■ **To do**
(a) In the article about the independent film sales market, who now heads Hyde Park Intl.?
(b) From the article about the independent film sales market, retype the passage beginning with the words containing "Lions Gate Films, for" and ending with "as B-movie filler.".
[[ Given text open ]]
Fertile pic market sprouts new int'l sales shingles
Like a mother who worries over a kid with the flu, industry watchers instinctively know the indie pic marketplace is getting better when everyone gets their appetites back.
Foreign buyers are chipper, bolstered by a low dollar exchange rate. Sellers have stocked their larders with pics of all sizes, heavy on the genre and mainstream.
Lions Gate Films, for example, is high on “Catacombs,” the second film from the producers of “Saw.” Universal Pictures will screen about 12 minutes of George Romero’s “Land of the Dead” — a film that, at another time, might have been dismissed as B-movie filler.
However, the most promising sign of the times might be the willingness of several new sales companies to brave the wilds of the Croisette.
Hyde Park Intl.
Ashok Amritraj got his start in foreign sales, but until now he never wanted his 6-year-old Hyde Park Entertainment to handle its own foreign distribution. But seeing an opportunity in the marketplace — with studios supplying fewer titles to indies overseas these days — and some solid backing, Hyde Park Intl. was born. (Hyde Park’s relationship with London-based funds manager Brass Hat Group allows HPI to act as sole financier and co-financier.)
Ex-Franchise sales exec Lisa Wilson now heads HPI. Titles on the first slate include “Monkeyface,” starring Richard Gere, and psychological horror pic “Premonition.”
[[ Given text closed ]]
[[ Records shown open ]]
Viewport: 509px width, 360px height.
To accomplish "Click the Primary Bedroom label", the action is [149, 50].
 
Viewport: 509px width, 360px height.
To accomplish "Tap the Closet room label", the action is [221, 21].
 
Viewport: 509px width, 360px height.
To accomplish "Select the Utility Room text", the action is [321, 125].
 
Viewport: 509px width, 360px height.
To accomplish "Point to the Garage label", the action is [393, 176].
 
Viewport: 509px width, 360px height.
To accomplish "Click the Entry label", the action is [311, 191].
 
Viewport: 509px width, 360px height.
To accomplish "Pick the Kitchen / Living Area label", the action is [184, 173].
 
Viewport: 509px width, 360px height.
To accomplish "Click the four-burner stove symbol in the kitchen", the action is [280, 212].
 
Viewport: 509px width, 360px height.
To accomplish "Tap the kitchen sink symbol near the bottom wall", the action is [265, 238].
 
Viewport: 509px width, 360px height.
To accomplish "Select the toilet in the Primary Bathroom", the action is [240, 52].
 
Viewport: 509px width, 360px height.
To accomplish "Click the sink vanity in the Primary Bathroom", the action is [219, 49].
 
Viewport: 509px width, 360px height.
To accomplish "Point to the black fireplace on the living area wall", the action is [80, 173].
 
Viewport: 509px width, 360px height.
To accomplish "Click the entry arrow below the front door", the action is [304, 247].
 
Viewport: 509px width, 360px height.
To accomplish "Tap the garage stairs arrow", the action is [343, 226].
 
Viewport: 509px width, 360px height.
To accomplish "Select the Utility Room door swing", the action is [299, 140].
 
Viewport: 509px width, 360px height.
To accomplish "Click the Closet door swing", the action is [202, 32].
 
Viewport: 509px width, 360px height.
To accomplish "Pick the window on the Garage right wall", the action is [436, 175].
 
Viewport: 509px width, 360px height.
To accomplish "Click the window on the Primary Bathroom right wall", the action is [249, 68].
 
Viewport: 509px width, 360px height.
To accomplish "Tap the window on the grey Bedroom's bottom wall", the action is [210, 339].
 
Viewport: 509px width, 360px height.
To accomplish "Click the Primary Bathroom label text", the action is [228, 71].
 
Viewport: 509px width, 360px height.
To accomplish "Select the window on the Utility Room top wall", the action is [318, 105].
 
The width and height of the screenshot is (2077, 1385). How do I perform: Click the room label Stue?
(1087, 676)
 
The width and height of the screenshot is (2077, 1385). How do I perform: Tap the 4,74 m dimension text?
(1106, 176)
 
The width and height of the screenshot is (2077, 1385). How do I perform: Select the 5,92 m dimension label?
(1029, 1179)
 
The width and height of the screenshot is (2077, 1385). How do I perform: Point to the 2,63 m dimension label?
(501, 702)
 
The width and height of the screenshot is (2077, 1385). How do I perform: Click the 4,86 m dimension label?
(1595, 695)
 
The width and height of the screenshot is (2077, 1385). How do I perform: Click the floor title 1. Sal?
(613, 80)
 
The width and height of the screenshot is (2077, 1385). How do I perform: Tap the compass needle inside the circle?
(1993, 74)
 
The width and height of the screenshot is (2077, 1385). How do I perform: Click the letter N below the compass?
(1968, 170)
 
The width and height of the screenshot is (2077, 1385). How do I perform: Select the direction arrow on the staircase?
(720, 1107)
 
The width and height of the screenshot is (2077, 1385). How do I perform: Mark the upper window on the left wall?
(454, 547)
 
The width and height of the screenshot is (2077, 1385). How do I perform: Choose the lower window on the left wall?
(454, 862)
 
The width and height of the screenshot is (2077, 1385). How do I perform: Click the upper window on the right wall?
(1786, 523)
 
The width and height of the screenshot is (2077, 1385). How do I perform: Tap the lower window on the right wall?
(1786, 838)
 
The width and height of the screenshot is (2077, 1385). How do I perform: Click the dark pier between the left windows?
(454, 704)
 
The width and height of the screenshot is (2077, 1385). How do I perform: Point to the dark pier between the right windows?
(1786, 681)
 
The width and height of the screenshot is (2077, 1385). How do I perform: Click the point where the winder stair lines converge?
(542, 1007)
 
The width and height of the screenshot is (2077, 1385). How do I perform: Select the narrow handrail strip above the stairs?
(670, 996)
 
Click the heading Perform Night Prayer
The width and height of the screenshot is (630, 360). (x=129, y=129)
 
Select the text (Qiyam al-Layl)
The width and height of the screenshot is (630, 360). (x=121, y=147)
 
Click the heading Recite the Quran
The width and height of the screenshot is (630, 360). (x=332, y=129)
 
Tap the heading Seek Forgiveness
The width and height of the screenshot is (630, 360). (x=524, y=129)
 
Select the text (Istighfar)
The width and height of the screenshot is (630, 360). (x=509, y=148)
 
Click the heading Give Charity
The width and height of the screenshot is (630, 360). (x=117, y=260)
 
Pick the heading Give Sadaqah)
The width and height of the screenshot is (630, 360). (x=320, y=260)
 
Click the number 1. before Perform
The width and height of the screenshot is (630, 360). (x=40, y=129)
[[ Records shown closed ]]
■ **Solutions for each task**
(a) Lisa Wilson, a former Franchise sales executive.

(b)
Lions Gate Films, for example, is high on “Catacombs,” the second film from the producers of “Saw.” Universal Pictures will screen about 12 minutes of George Romero’s “Land of the Dead” — a film that, at another time, might have been dismissed as B-movie filler.